The Mayor of London, Sadiq Khan, was taken on a tour of the Crick today by Paul Nurse, to discuss the opportunities for life sciences and see first-hand how the knowledge and innovation of the Crick and other nearby academic and scientific organisations, will continue to thrive following the European referendum result.
London has become a major hub for life science companies and continues to be a powerhouse for scientific innovation and research, attracting and retaining leading institutions such as the Crick, UCL, Imperial and King's, as well as having world-class Universities in Oxford and Cambridge on its doorstep.
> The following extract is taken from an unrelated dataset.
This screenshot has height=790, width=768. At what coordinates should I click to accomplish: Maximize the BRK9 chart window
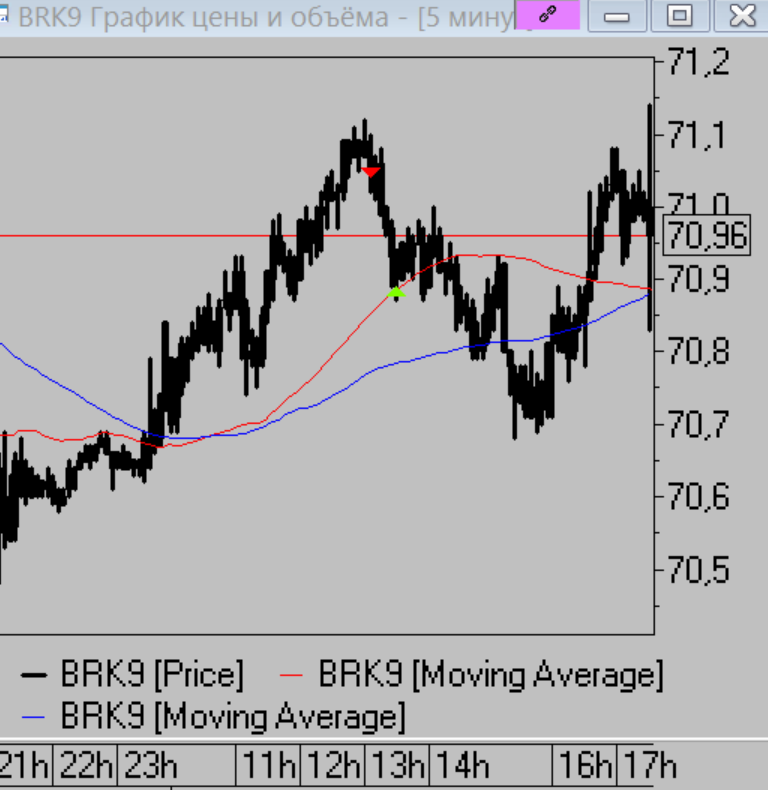pos(679,15)
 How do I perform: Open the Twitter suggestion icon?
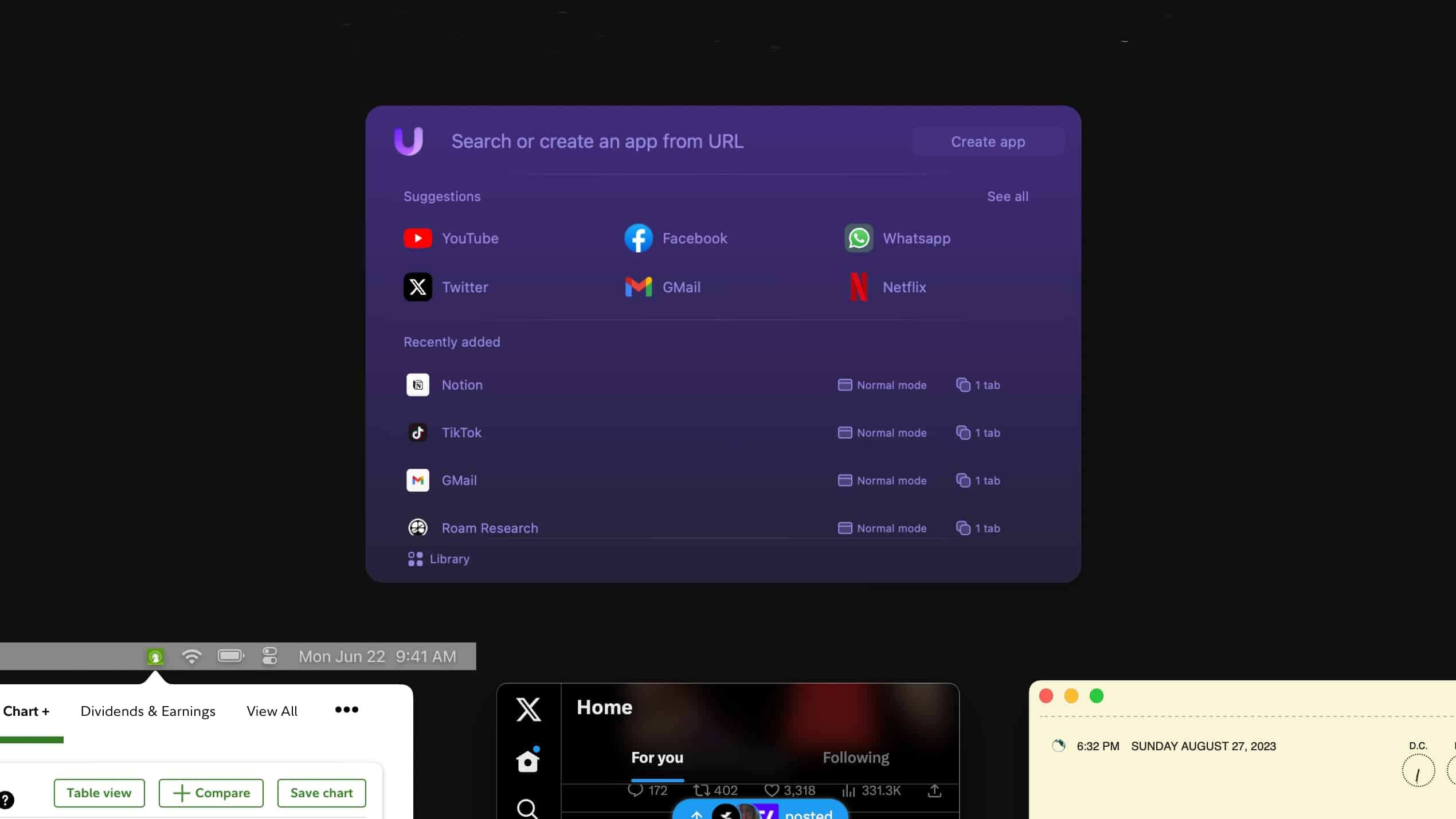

Sadiq made clear that he is fully supportive of the Crick and its vital importance for the life sciences ecosystem in London and following Britain's decision to leave the EU, that he supports access to the single market.
The Mayor said: "London remains one of the most attractive places for life science companies to do business in the world and our great city will continue to lead the way in medical research and innovation. London thrives by being open: to talent, to ideas and to people. I am absolutely determined that this will continue, and that we not only retain the world's best scientists but continue to attract them to our world-leading cluster of medical research institutions.
"It is critical the life sciences sector is given the voice it needs through the Brexit negotiation period, and I have made clear to Government that London needs its own seat at the negotiating table, given the city's importance both to the UK and to Europe. London is a global as well as a European city, and we will continue to forge new and deeper relationships with other countries around the world."
Sir Paul Nurse said: "The Francis Crick Institute is truly international, with scientists and collaborators from all over the world, and we are proud of our open and diverse values, which underpin our globally leading science.
"We have a distinctive role to play within London, which is why we were so pleased to welcome the Mayor today. As well as contributing to the city's world-leading strength in the life sciences, we will be open to the public: welcoming people into our new building for exhibitions and events; working with local schools to inspire the next generation about science; and working in close partnership with the local Somers Town community."
Whilst the Crick will not be fully operational until 2017, our first exhibition will be open from November 2016. One of our key aims is to generate excitement about science locally, nationally and globally, and our gallery space (open four days a week) will allow the public to come in and find out more about the work of the institute through interesting and inspiring exhibitions. There will also be a public café as well as regular lectures and events in our auditorium. Keep an eye on our websitefor opening days and times.
When it is fully operational, the Francis Crick Institute will employ 1500 staff, including 1250 scientists from over 70 countries.